在這裡,吳望每走一步,鞋上都會傳來粘稠的惡心觸感。
“吱……”吳望推開廁所門,伴隨著滴滴的滴水聲,兩個獨立的隔間暴露在手電燈光下,隔間門板上黑色的霉菌隨意寄生,看得出很久沒用了,吳望蹲下,將手電向下照去,隔板底部的縫隙處,兩個蹲式便池清晰可見,甚至連裡面堆積乾涸的排泄物都一清二楚。
“不在這裡……”被排泄物搞得有些惡心,吳望確認沒人後,連門都沒進,就朝著休息室走去。
“這比厄夢裡大呀。
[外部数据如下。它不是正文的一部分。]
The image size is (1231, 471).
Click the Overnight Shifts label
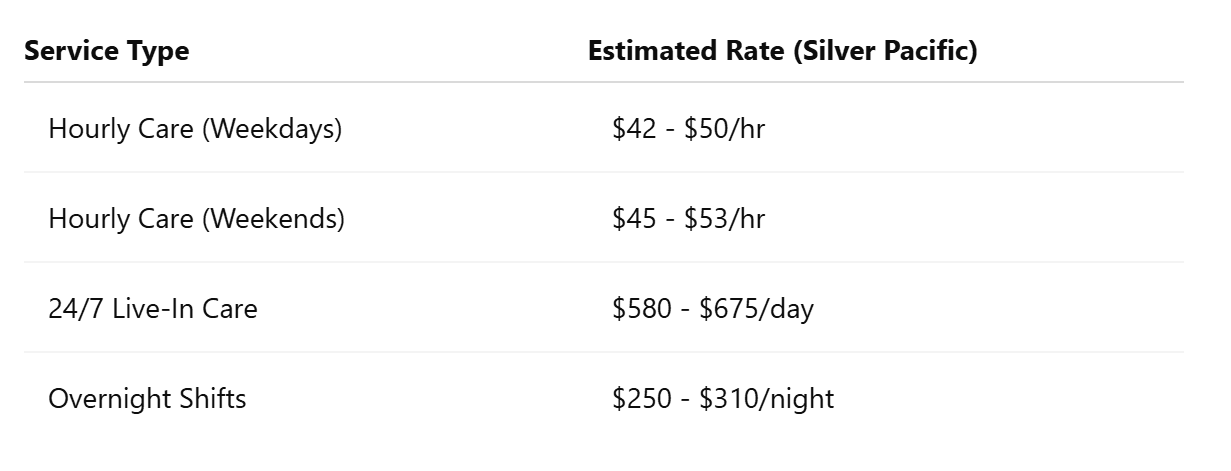pyautogui.click(x=147, y=399)
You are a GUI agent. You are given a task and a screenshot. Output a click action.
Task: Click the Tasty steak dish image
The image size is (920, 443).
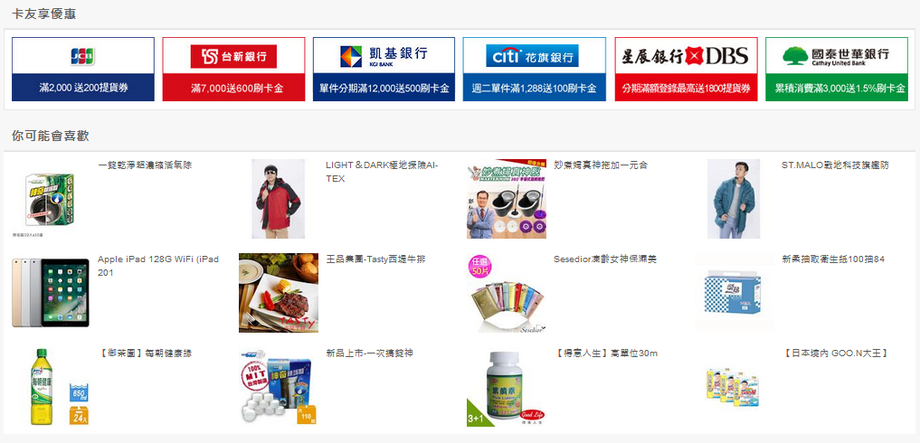pos(278,293)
”吳望看向手電掃過一眼看不到頭的床位,頭皮一陣發麻。
顯然,院長對這裡的人數沒個概念,不然這裡與厄夢中也不會有這麽大的區別。
“不行……不能這麽找”吳望腦中換算了下,搜尋大概需要多少時間。
“最少半個小時麽?”吳望思考片刻,便回頭走去。
“好歹先找到趙老師的屍體,然後報警,這才是正確的做法吧,我到底在幹嘛啊?”吳望無奈的撓了撓頭。
“嘀嗒……嘀嗒”廁所內的水滴聲繼續響著。
等吳望回到大堂後,谘詢台的附近,一堆雜亂瓷磚碎片和土塊圍成一圈,黑色的行李箱被挖出,安穩的放置在中央。
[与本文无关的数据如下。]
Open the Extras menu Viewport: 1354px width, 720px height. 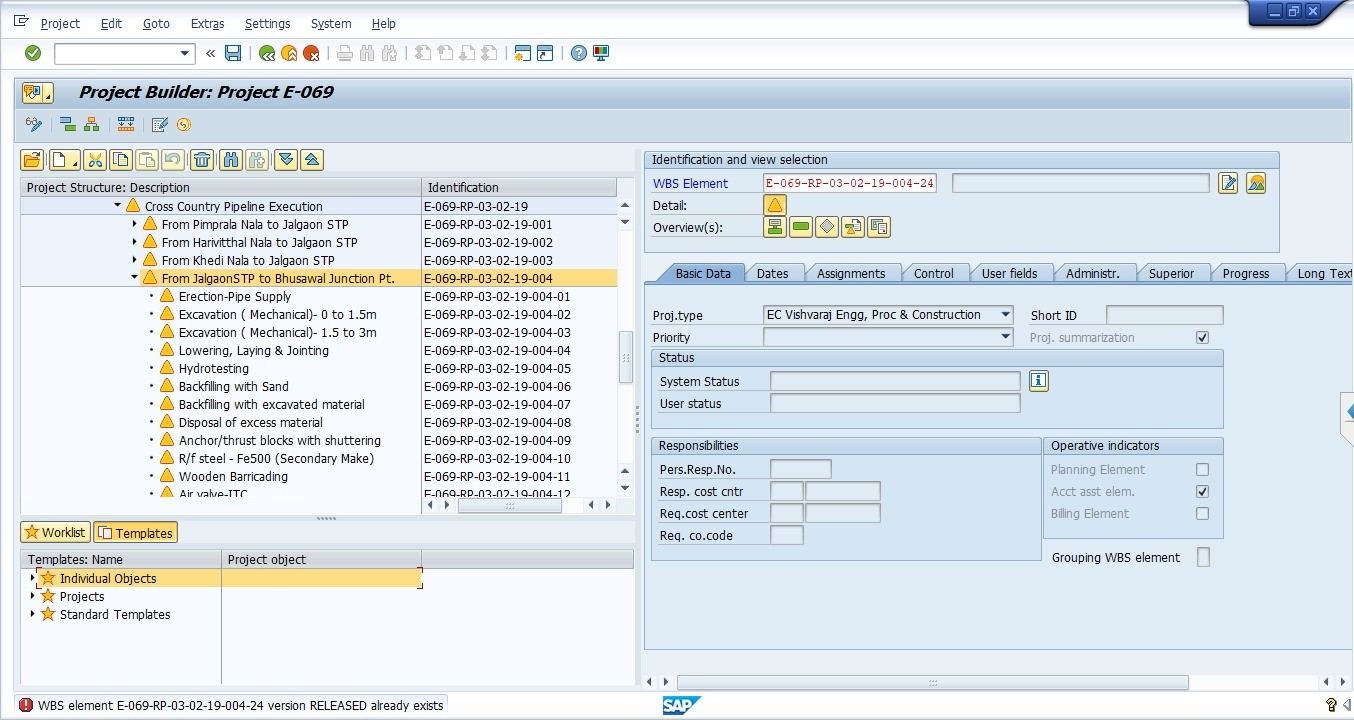coord(207,23)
吳望蹲下,打開行李箱後,趙容蜷縮著的白骨完好無損的安置其中。
“呼……”吳望松了口氣,他緩緩起身,剛拿出手機——
“不對,如果用我的電話報警,警察很快就能鎖定我的身份,還是得找個公共電話亭。”
吳望看了眼緊閉的大門,門縫中映射出血橙色的縷縷光線。這是殘陽即將落山的顏色。
“遭了,門崗專門說過,要提早回去的。”
吳望急忙收起地上的折疊鏟,慌張推開福利院的大門,駕駛著桑塔納飛速向市中心駛去。
等回到醫院附近後,吳望看了眼已經出現星星嗯夜空。
“還是沒趕上醫院的飯點……”吳望歎了口氣,透過車窗四處張望了下,發現距離醫院已經不遠了,於是他熄火停車,隨便走進一個飯店。
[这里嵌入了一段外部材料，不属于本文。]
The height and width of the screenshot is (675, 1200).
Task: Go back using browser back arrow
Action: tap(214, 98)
“一個西紅柿雞蛋…要200?”吳望嘴角有些抽搐,要知道他一個月的工資才5000,他不可置信的望著服務員。
“先生,您多久沒出來吃飯了?”服務員收起燦爛的笑容,眼神中透露出‘土鱉’的神色,她不屑的說:“厄夢環境下,這十年物價飆的厲害,我們店已經是這附近,最便宜的好不好?”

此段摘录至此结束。